- HOW TO COMPLETE THIS TASK: From the first line to the last, return the data exactly as it stands.

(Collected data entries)
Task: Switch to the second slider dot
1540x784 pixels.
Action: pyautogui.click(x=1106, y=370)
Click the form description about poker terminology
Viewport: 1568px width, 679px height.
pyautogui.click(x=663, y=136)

- WRITTEN ANSWER:
Task: Switch to the second slider dot
1540x784 pixels.
Action: pyautogui.click(x=1106, y=370)
Click the form description about poker terminology
Viewport: 1568px width, 679px height.
pyautogui.click(x=663, y=136)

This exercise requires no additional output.